Recently, the oil giant Shell has made headlines following its announcement that it would invest $300 million in tree planting projects and offer its clients a chance to buy forestry offsets to achieve “carbon neutral driving”. Sounds good? In reality, this approach is problematic for various reasons.
Shell declared that it would invest $300 million in “natural ecosystems”, a move to deliver on its objective of reducing the company’s net carbon footprint by 2-3% over the next three years. This follows from a series of recent climate-related announcements by the oil giant. These include tying its executives’ pay to its climate targets, ending its support to certain industry lobby groups over “misaligned” positions on climate policies, and producing a long-term climate scenario aiming for net decarbonization in 2070 (the so-called “Sky scenario”).
All this has led some commentators wondering whether Shell is the climate leader of the oil and gas industry. Perhaps it is. Just as McDonald’s first move to serve salad to its customers in 1986 turned it into the healthy-diet leader we know today.
The risky forest projects
As part of its plan, Shell announced that it would finance reforestation projects in Spain and The Netherlands, and allow its customers to buy credits from forestry projects in developing countries.
Of course, protecting forests is a key part of climate action, but banking on forestry based carbon offsets to compensate the emissions from fossil fuel extraction and burning is problematic for several reasons and certainly not the right approach to protecting the climate.
First, it is extremely difficult to accurately measure the quantity of CO2 that is absorbed and stored as a result of planting trees or protecting forests, even setting aside the fact that these two types of activities have very different impacts in terms of absorbing and storing carbon.
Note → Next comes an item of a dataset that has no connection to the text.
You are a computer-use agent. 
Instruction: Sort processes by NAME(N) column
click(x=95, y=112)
It is very difficult to know what would have happened if the forestry project never took place (perhaps the trees would not have been cut down anyway?), and it is at least as difficult to avoid that deforestation is not simply relocated (i.e. if someone is going to pay me not to cut down this tree, I will accept the payment… and will cut down this neighboring tree instead). These are called baseline setting and indirect land use change problems.
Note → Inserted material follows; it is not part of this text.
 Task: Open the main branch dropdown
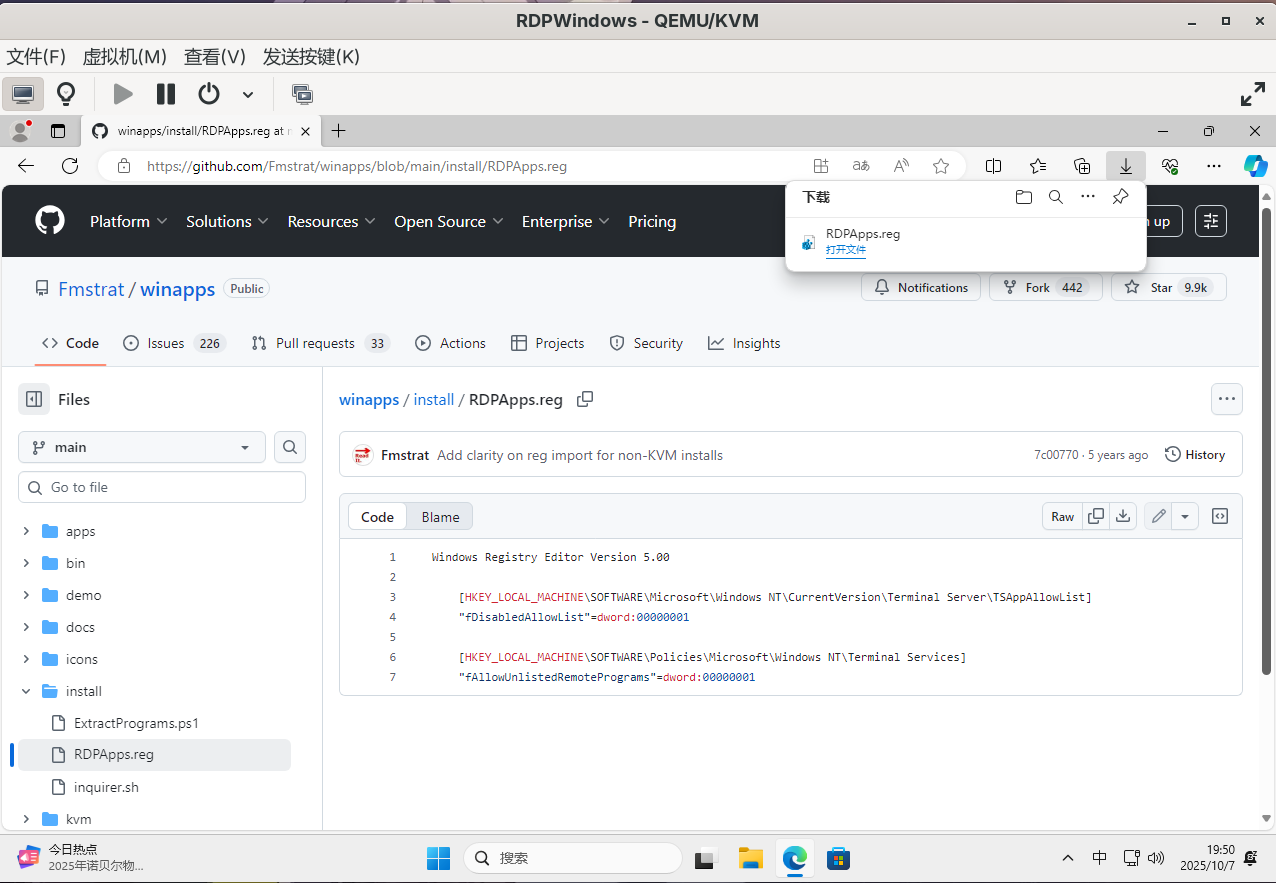coord(142,447)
In addition, buying credits from afforestation and reforestation projects is based on the assumption that the planted trees will continue to absorb and store carbon over a very long period, most often 100 years, which is a very optimistic assumption to make. Emissions from burning fossil fuels today immediately go up into the atmosphere, while it takes years for the pollution to be absorbed by trees. What is more, it can be re-released at any point if the tree dies (from manmade or natural causes). This is called the “permanence” problem.
Dangers of offsetting
Shell wants to offer its clients the opportunity to enjoy “carbon neutral driving” by purchasing carbon offsets. This demonstrates a fundamental problem related to the nature of offsets: offsetting doesn’t reduce emissions and can actually increase them if consumers are offered a cheap way out from any potential moral dilemma they might have had from driving their car. There are ways to achieve zero-carbon driving in the future, but it certainly does not involve the extraction and burning of more fossil fuels.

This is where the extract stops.